Meet the AI That Can Think & Learn Better Than Humans


Susanne.Posel-Headline.News.Official- bpl.mit.ai.turning.handwritting.human.intelligence_occupycorporatismSusanne Posel ,Chief Editor Occupy Corporatism | Co-Founder, Legacy Bio-Naturals
December 11, 2015

 

Researchers at the Massachusetts Institute of Technology (MIT) has designed an artificial intelligence program that can recognize the draw handwritten characters after seeing them a handful of times.

This AI can complete this task as well as people do and no one could tell the difference.

Deep learning has had many advances such as speech and facial recognition; however the programs require 100s if not 1,000s of examples before they can figure out with certainty what and whom they are looking at.

Yet, a human’s brain will break the seen object down into components and this is where the “mind gap between machine learning and human learning” remains vast, but not insurmountable.
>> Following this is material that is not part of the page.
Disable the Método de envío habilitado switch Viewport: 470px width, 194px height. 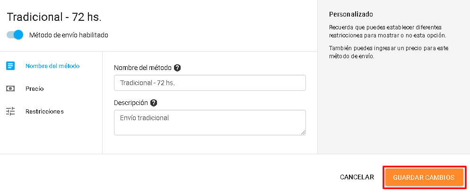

The new MIT learning algorithm is able to mimic human information gathering quicker than is predecessors. In order to accomplish this goal, the team used handwritten characters because they “are well suited for comparing human and machine learning on a relatively even footing: They are both cognitively natural and often used as a benchmark for comparing learning algorithms.”

Called Bayesian program learning (BPL), the program is designed to build concepts of images as it goes. To test it, the researchers used 1,623 examples of human handwriting from languages all across the world.

Humans are able to recognize characters with an average error rate of 4.5%, but BPL has an error rate of 3.3%. When the machine written words were given to humans to evaluate, they could not tell which were written by BPL and which were authentically human.

This means that BPL passed the Turning test.

In 1950, Alan Turing wrote a paper entitled Computing Machinery and Intelligence that asked the question: “Can machines think?”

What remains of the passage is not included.